The Lighthouse is a modular installation by JXY Studio set within the forest of Mount Luofu in Huizhou, Guangdong. Using industrial components organized into a porous, stratified framework, the piece accepts forest soil and organic matter, inviting habitation by insects, birds, and plants. Light, air, and rainfall move through the assembly, positioning the structure as a mediator between human-made infrastructure and the ecological processes of a subtropical forest.
The Lighthouse Technical Information
- Architects: JXY Studio
- Location: Mount Luofu, Huizhou, Guangdong Province, China
- Project Year: 2025
- Photographs: © JXY Studio
The installation responds to the interdependencies among diverse species, seeking to blur the boundaries between the infrastructures produced by natural life and those manufactured by human life.
– JXY Studio
Site Ecology and Conceptual Intent
Set within the dense ecology of Mount Luofu, the installation positions architecture as an intermediary rather than a separator. The project recognizes soil, vegetation, light, humidity, and seasonal rainfall as coequal actors that shape spatial performance. By accommodating these elements instead of excluding them, the work aligns its design intent with the forest’s ongoing cycles of decomposition and growth, allowing materials and organisms to co-occupy the same structural field.

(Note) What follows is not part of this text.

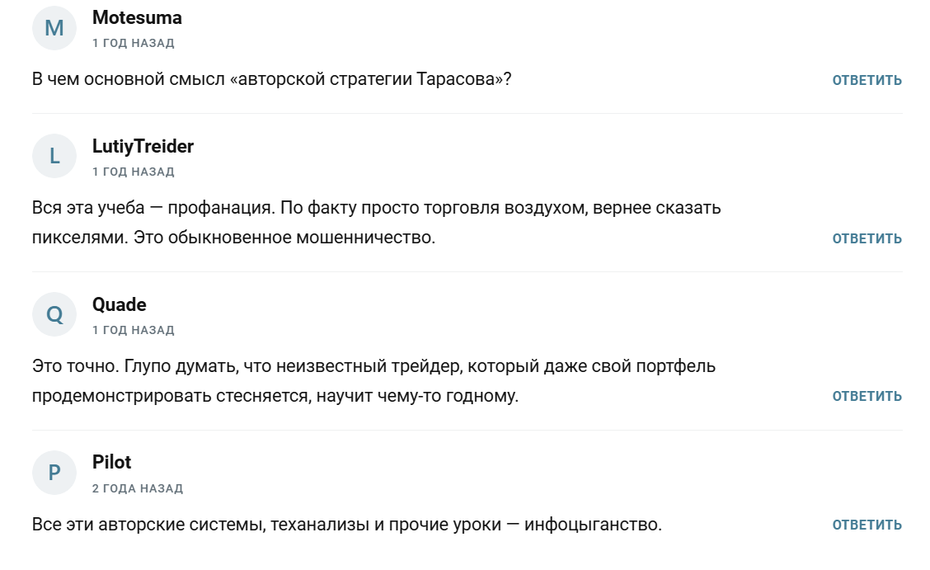Click ОТВЕТИТЬ beside Pilot's comment
The height and width of the screenshot is (570, 930).
[867, 525]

The concept frames human survival strategies, such as distributing water and energy and providing shelter, as analogues to the adaptive behaviors of non-human species. This equivalence recasts infrastructure as a shared set of techniques rather than a singular human project. The metaphor of a lighthouse operates didactically in this context, not as an object of visual focus but as a perceptual device that redirects attention toward multispecies coexistence. It signals a wayfinding logic that privileges ecological reciprocity over spatial dominance.
Material Strategy and Constructive Logic
The construction relies on ubiquitous industrial components assembled in modular units. Repetition and clear jointing establish a simple rule set that can be deployed, repaired, or expanded with minimal tools. The modules register as infrastructural rather than sculptural, offering a legible system of grids and connectors that supports both structural integrity and ecological porosity. This constructive clarity is central to the project’s pedagogical role, demonstrating how basic industrial parts can scaffold living processes without prescriptive form.
Forest soil, rich in humus and microorganisms, is packed or nested within portions of the framework to seed biological colonization. Over time, this medium invites insects, birds, epiphytes, and opportunistic plants, effectively turning the assembly into a substrate. Open joints, perforations, and non-continuous surfaces permit light, air, and rainfall to permeate, while also managing drainage and preventing anaerobic conditions. The result is a materially accessible system that couples human fabrication with biotic development rather than resisting it.
Spatial Organization and Environmental Performance
The installation develops a stratified spatial logic that produces habitats across scales. At the microscale, cavities and ledges host insects and facilitate seed germination. Intermediate pockets provide perches and shelter for small birds, while larger recesses accommodate denser plant growth. The organization reads as divided yet continuous, allowing movement through voids and across surfaces so that multiple species can occupy different layers without isolating the structure from the forest floor or canopy.
Porosity drives environmental performance. Cross ventilation moderates temperature and humidity within the assembly, daylight penetrates deep into the core, and rainfall enters and drains through controlled gaps to maintain hydrological exchange with the surrounding soil. These pathways also enable the circulation of ecological signals such as scents, spores, and sound. The architecture calibrates shelter and exposure, providing refuge where needed while maintaining sensory and material continuity with the wider forest milieu.
Infrastructural Hybridity and Design Ethics
The project purposefully blurs natural infrastructures like nests, burrows, and nutrient cycles with human infrastructures such as grids, conduits, and supports. By aligning these systems, the installation proposes habitat as a shared framework rather than a discrete object. Structural members double as perches or trellises, and cavities perform as both joints and seed beds, collapsing the conventional separation between technical function and ecological service.
This repositioning shifts architectural intent away from single-species utility toward multispecies support. Reciprocity becomes a design criterion: materials invite colonization, joints manage water and airflow, and modularity enables seasonal adjustment or repair without interrupting biological processes. As a methodology, the approach is transferable. Modular, materially frugal, and ecologically generative assemblies can be adapted to different climates and terrains by tuning porosity, soil composition, and orientation, foregrounding architecture’s capacity to scaffold coexistence rather than occupy ground.








































About JXY Studio
JXY Studio is an interdisciplinary design practice based in China, founded by Jiaxun Xu and Yue Xu. Established to explore the reciprocal relationships between architecture and ecology, the studio focuses on experimental installations and spatial systems that engage natural processes and multispecies cohabitation. Their work blends modular design, ecological thinking, and infrastructural logic to foster environments where human and non-human life can coexist and flourish.